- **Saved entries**

=-=-=

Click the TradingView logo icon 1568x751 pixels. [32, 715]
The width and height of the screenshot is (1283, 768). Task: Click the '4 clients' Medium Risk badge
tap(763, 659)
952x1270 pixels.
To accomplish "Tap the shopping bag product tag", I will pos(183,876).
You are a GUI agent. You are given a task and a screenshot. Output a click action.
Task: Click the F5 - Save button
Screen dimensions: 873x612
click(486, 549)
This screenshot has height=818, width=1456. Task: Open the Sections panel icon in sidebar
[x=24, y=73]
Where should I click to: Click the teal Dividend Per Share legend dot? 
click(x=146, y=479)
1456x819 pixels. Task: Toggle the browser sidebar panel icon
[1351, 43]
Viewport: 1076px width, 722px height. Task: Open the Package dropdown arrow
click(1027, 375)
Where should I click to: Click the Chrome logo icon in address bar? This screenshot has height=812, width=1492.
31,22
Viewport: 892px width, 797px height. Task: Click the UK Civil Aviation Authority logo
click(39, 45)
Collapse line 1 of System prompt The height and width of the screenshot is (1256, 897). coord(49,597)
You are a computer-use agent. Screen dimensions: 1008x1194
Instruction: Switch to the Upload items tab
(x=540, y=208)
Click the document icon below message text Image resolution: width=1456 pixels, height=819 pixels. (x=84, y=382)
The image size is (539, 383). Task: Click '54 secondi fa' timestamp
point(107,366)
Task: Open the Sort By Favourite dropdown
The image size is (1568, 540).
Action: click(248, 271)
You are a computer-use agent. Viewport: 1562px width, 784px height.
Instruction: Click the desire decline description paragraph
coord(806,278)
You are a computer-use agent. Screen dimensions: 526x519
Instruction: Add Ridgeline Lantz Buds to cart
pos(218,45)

=-=-=

- **Task to carry out**
Each line of the records above, from the first through the one containing "Task: Open the Sort By Favourite dropdown", is to be retyped exactly; no other line belongs.

- **Exercise output**
Click the TradingView logo icon 1568x751 pixels. [32, 715]
The width and height of the screenshot is (1283, 768). Task: Click the '4 clients' Medium Risk badge
tap(763, 659)
952x1270 pixels.
To accomplish "Tap the shopping bag product tag", I will pos(183,876).
You are a GUI agent. You are given a task and a screenshot. Output a click action.
Task: Click the F5 - Save button
Screen dimensions: 873x612
click(486, 549)
This screenshot has height=818, width=1456. Task: Open the Sections panel icon in sidebar
[x=24, y=73]
Where should I click to: Click the teal Dividend Per Share legend dot? 
click(x=146, y=479)
1456x819 pixels. Task: Toggle the browser sidebar panel icon
[1351, 43]
Viewport: 1076px width, 722px height. Task: Open the Package dropdown arrow
click(1027, 375)
Where should I click to: Click the Chrome logo icon in address bar? This screenshot has height=812, width=1492.
31,22
Viewport: 892px width, 797px height. Task: Click the UK Civil Aviation Authority logo
click(39, 45)
Collapse line 1 of System prompt The height and width of the screenshot is (1256, 897). coord(49,597)
You are a computer-use agent. Screen dimensions: 1008x1194
Instruction: Switch to the Upload items tab
(x=540, y=208)
Click the document icon below message text Image resolution: width=1456 pixels, height=819 pixels. (x=84, y=382)
The image size is (539, 383). Task: Click '54 secondi fa' timestamp
point(107,366)
Task: Open the Sort By Favourite dropdown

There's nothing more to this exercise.